I guess you could build a house without a blueprint.

But it would probably be pretty loosely constructed, and might fall over, taking you and all of your possessions with it.

Remember analogies on the SATs?  Here’s one for you –

Blueprint is to House as . . .

Outline is to Play.

Can you write a show without an outline?

Sure, but it would probably be pretty loosely constructed, and might fall over, taking you and all of your possessions with it.

Outlines are not only good to get you started (sometimes writing a show seems like such a daunting task, jotting down a scene by scene outline, even if it is only a location for those scenes, can get you off your butt), but they also give you something to go back to during the writing process when things are going “write.”

“What was I thinking there?  How did I get from A to B?  And why?”

Now, as any contractor will tell you, even the best blueprints in the world get modified once you start the horrors of actual construction.  You bump into things you weren’t expecting.  Just like the writing process.  So you might have to adjust that outline.  You might have to change where you want to put that extension or that wiring in order for your plan to work.

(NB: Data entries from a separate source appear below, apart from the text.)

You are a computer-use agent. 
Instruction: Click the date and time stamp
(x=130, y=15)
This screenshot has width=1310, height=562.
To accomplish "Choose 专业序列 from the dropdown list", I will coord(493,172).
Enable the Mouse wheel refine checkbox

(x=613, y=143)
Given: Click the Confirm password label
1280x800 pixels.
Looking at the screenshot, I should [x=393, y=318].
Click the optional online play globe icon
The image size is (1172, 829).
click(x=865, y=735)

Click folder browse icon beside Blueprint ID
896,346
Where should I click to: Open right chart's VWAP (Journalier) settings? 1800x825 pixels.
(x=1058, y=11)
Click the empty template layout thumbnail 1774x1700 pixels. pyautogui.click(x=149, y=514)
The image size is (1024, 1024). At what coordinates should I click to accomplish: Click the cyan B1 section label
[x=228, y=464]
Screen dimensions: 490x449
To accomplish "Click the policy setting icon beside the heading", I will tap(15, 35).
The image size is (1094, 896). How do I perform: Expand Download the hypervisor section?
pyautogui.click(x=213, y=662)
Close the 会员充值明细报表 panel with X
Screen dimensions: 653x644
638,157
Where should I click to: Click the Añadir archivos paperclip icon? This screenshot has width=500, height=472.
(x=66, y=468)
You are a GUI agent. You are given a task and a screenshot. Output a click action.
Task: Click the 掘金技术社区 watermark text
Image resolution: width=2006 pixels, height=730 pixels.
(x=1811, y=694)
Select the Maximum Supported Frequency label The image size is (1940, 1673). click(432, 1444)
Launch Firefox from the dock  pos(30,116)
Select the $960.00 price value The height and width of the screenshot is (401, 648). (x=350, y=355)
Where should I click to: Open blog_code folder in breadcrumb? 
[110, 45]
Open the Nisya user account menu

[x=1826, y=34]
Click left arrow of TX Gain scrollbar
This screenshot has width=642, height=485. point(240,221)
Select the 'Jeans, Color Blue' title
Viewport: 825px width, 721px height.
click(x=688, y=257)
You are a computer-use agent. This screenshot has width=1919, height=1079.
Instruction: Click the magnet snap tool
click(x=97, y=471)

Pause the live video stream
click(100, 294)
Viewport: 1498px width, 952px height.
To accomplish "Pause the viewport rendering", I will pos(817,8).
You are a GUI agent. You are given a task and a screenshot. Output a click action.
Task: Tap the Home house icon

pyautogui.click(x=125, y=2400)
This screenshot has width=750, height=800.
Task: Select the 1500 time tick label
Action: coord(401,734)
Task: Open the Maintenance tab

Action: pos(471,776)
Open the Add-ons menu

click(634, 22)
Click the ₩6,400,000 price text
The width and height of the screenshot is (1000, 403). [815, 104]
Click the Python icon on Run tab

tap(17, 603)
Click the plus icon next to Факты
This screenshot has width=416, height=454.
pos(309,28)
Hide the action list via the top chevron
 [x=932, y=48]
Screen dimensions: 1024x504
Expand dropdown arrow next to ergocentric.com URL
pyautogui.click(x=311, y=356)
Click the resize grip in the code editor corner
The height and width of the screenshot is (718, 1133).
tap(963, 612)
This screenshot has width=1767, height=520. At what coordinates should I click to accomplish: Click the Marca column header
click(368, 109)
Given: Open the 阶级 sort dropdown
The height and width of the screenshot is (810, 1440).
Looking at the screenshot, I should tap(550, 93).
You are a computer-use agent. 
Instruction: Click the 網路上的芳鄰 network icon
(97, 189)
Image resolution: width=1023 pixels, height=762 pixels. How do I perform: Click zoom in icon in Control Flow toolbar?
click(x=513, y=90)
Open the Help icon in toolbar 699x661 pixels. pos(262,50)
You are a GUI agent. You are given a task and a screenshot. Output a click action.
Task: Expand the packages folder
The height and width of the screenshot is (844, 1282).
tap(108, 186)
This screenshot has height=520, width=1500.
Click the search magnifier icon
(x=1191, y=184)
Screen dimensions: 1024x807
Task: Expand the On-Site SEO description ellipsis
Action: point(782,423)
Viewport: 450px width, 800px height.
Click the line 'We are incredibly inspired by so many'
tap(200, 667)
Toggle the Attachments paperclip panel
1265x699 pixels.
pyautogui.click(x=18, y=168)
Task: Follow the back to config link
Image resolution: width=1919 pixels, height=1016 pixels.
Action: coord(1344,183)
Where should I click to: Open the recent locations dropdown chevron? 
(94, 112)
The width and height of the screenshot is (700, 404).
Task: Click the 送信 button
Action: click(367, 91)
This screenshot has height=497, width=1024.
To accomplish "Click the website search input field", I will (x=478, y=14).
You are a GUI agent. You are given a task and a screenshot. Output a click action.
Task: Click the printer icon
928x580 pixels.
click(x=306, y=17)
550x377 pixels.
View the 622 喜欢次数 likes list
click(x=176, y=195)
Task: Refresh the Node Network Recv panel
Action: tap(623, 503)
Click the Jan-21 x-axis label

But that blueprint, that outline, will not only get you going, but it will keep you on the right track throughout revision after revision.

(Normally, I’d end this blog on that “exit line,” but here’s a tip that I use when creating my outlines.  Each “scene” should have three components:  Where it is, Who is in it, and What each character wants/what happens in that scene.  Write those three things down on index cards.  Then as you revise, you can move scenes around easily.  Flexibility in your outline is essential.  If you like electronic versions of outlines and storyboarding, get Final Draft.  There is no better program for writing and rewriting – and they have an outline version.)